─── STORED DATA ───

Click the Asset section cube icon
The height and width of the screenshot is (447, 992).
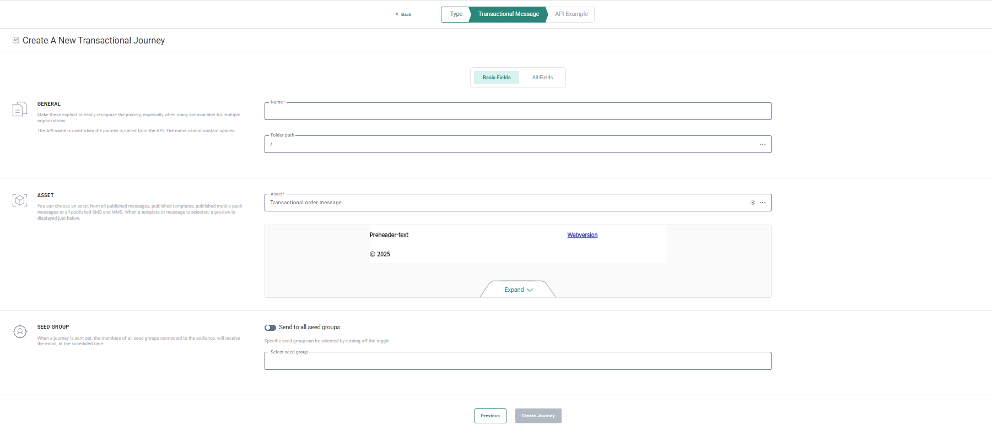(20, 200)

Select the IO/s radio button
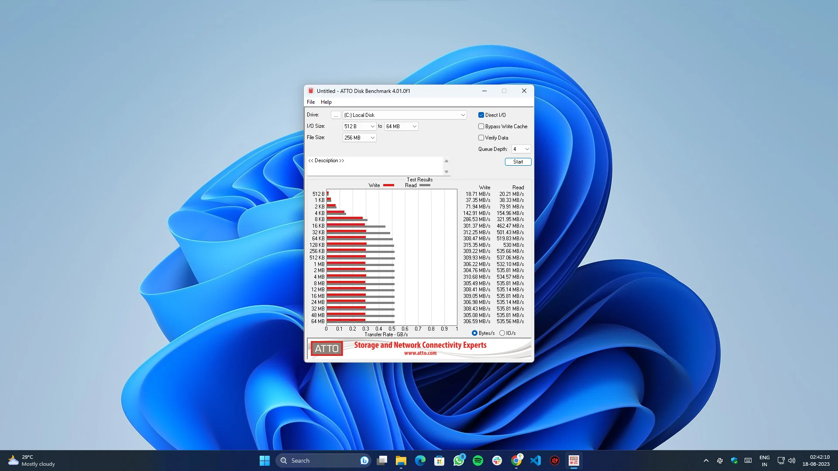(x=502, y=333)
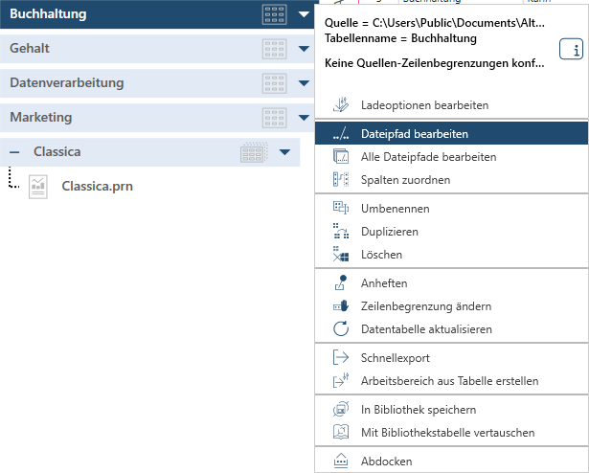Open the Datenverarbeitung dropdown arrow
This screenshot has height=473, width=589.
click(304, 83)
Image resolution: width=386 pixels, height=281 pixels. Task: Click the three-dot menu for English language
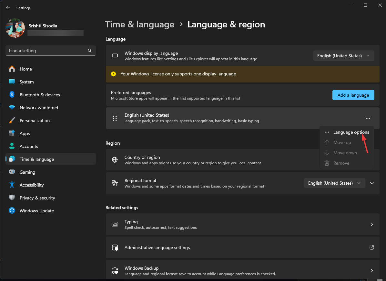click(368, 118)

───

#### YOUR OBJECTIVE:
Would you write out the data exactly, with no pictures in the copy?

#### REPLY:
Click the Asset section cube icon
The height and width of the screenshot is (447, 992).
(20, 200)

Select the IO/s radio button
(x=502, y=333)
Open the Datenverarbeitung dropdown arrow
This screenshot has height=473, width=589.
click(304, 83)
Image resolution: width=386 pixels, height=281 pixels. Task: Click the three-dot menu for English language
click(368, 118)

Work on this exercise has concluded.